From the records below, output exactly the lines starting at the line with "Select option E circle for 105" and ending at the line with "Viewport: 226px width, 213px height.", both of them included, but no pictures.

Data shown:

--- START ---

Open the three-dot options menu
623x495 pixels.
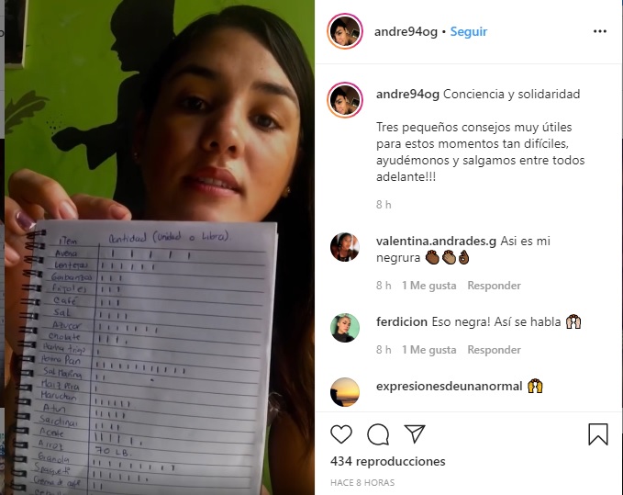599,31
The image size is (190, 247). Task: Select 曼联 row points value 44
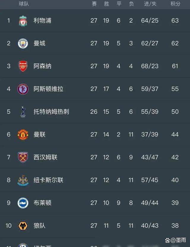(175, 135)
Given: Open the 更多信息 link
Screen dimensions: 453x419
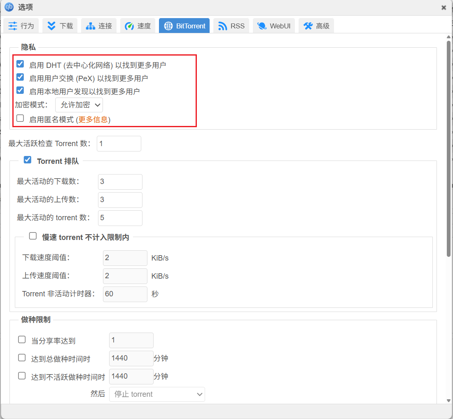Looking at the screenshot, I should click(93, 119).

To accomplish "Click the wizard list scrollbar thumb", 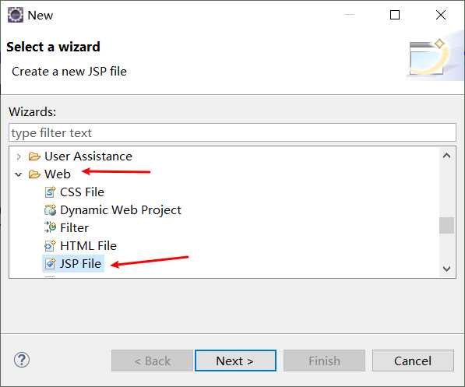I will coord(446,225).
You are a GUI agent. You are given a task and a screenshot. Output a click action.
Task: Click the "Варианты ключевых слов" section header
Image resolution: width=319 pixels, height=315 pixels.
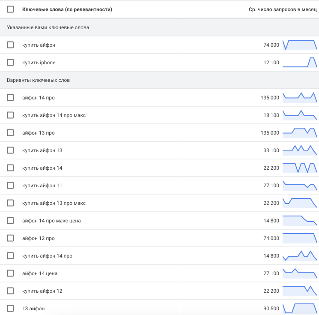(39, 80)

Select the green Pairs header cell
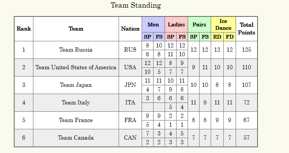(199, 24)
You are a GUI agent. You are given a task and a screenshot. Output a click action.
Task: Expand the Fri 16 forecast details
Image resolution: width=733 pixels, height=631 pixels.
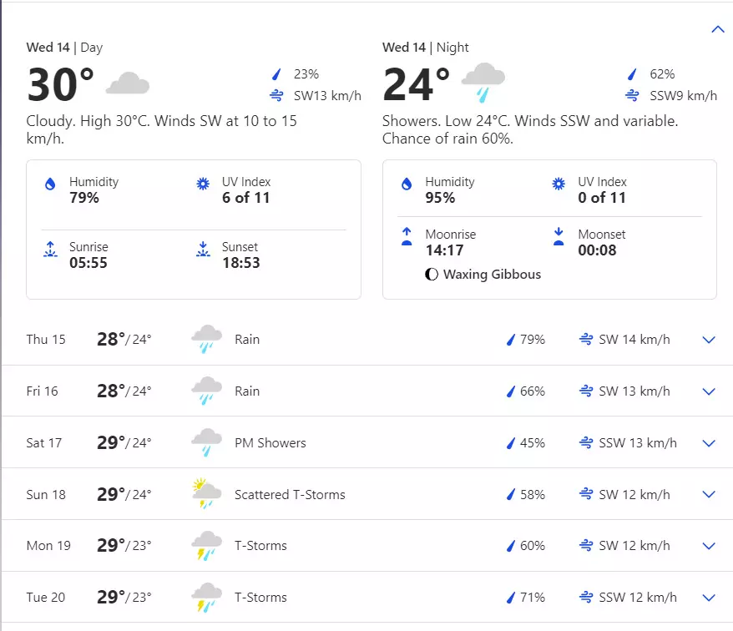[709, 391]
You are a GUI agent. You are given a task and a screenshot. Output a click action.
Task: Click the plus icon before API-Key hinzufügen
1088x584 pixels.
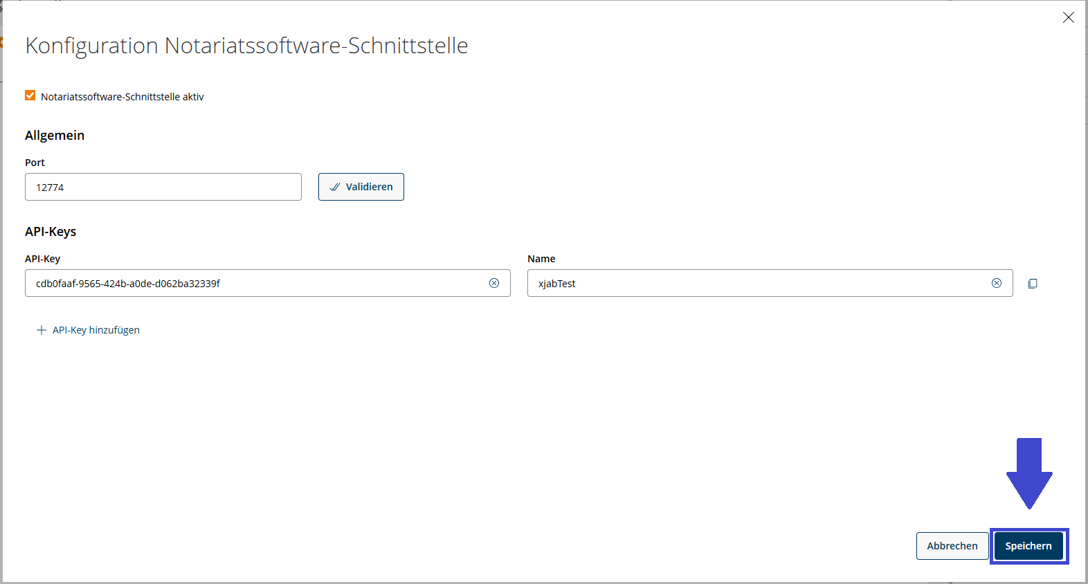tap(42, 330)
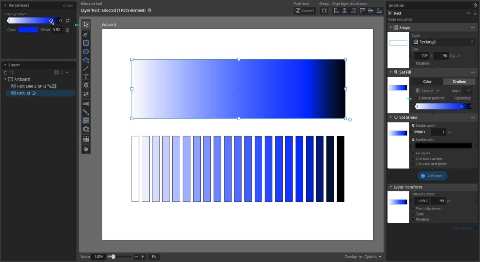Choose the Polygon tool
Image resolution: width=480 pixels, height=262 pixels.
(86, 60)

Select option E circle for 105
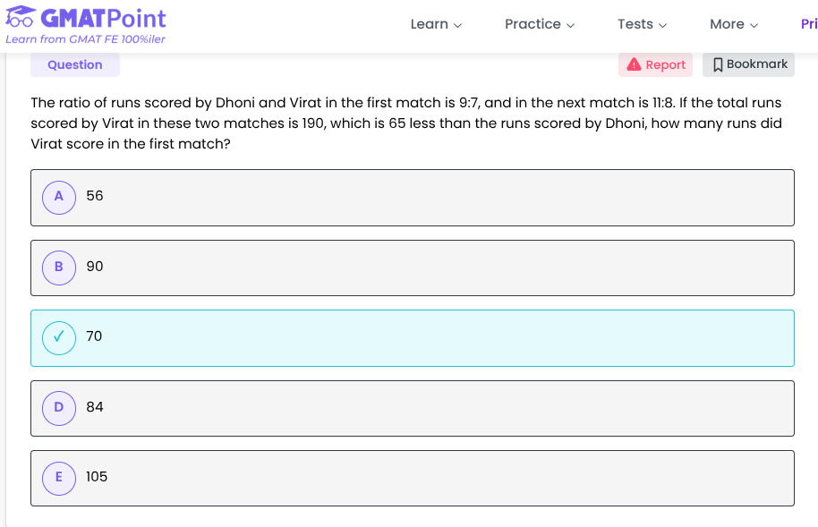pos(59,477)
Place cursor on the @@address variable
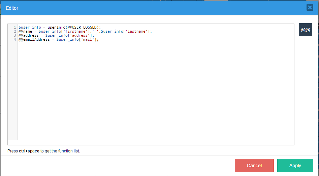This screenshot has height=176, width=319. [x=29, y=35]
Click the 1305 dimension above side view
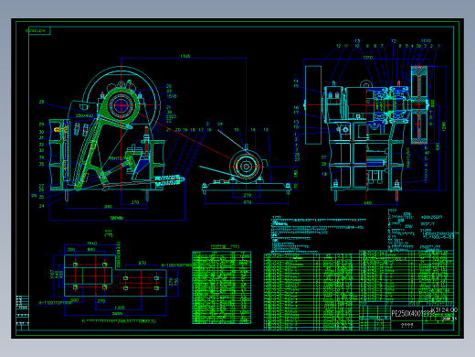Image resolution: width=475 pixels, height=357 pixels. (x=185, y=56)
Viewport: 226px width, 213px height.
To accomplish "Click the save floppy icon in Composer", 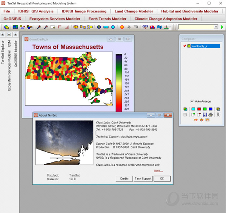I will 205,115.
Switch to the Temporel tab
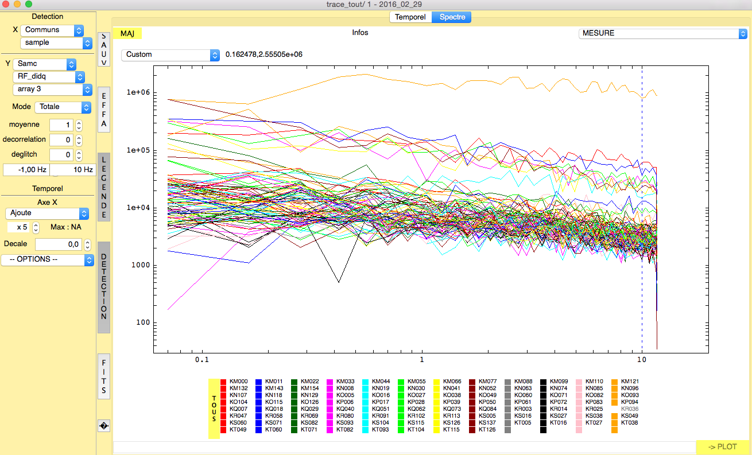 coord(410,17)
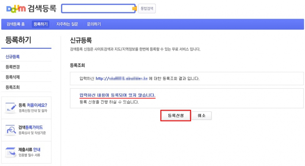Click the pencil icon for 등록 처음이세요
The height and width of the screenshot is (166, 305).
pos(11,108)
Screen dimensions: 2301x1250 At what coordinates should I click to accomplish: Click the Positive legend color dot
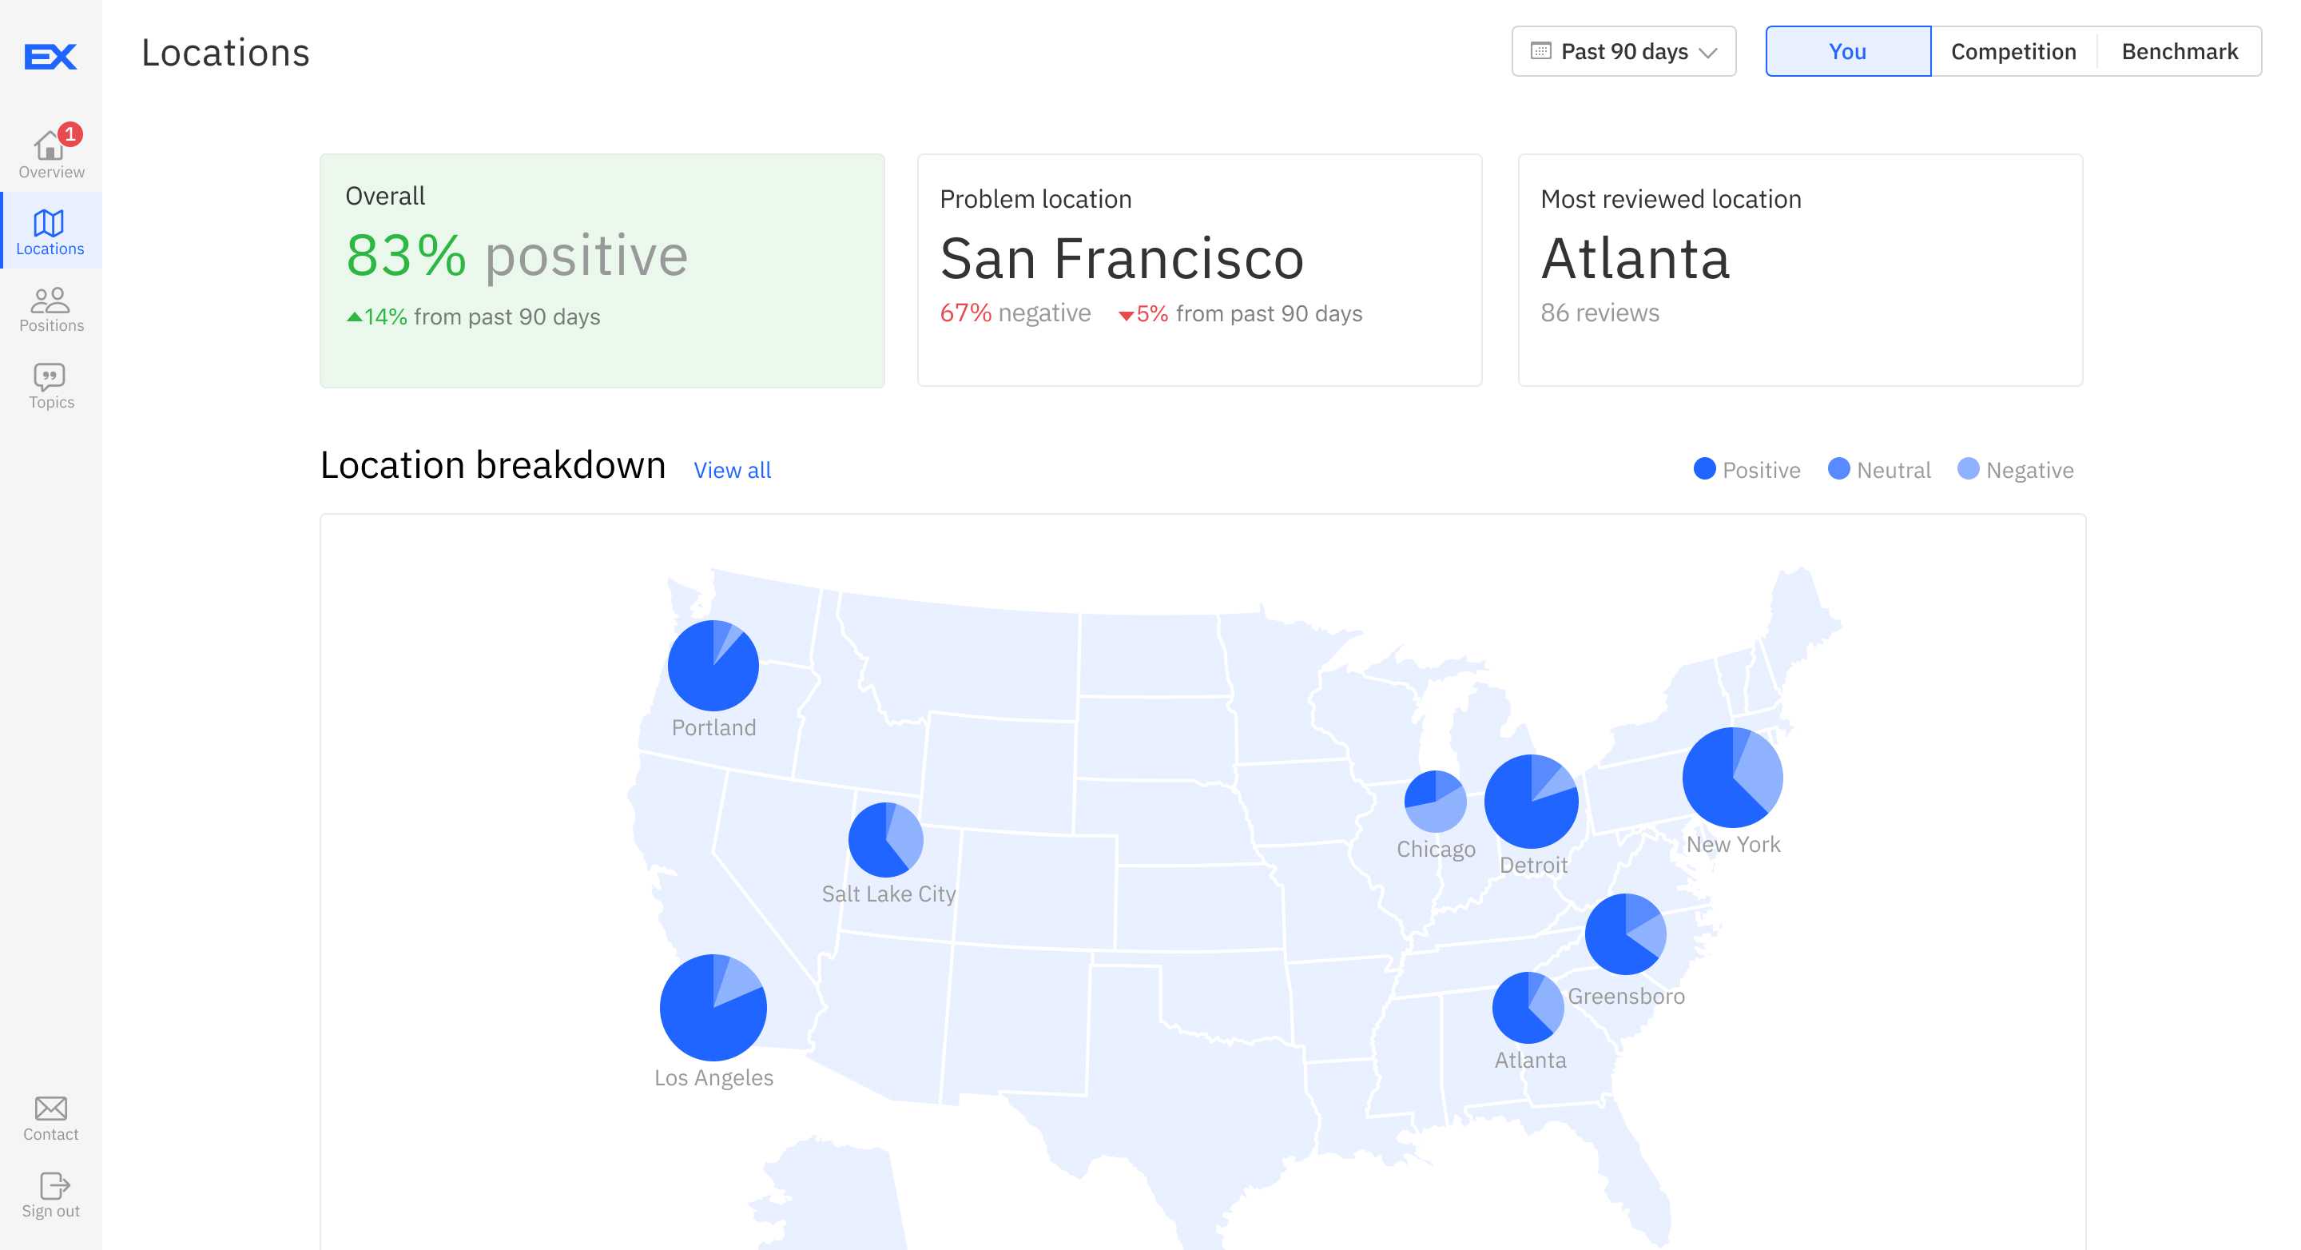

--- END ---

Answer to this task:
Select option E circle for 105
pos(59,477)
Place cursor on the @@address variable
This screenshot has height=176, width=319. [x=29, y=35]
Click the 1305 dimension above side view
Image resolution: width=475 pixels, height=357 pixels. (x=185, y=56)
Viewport: 226px width, 213px height.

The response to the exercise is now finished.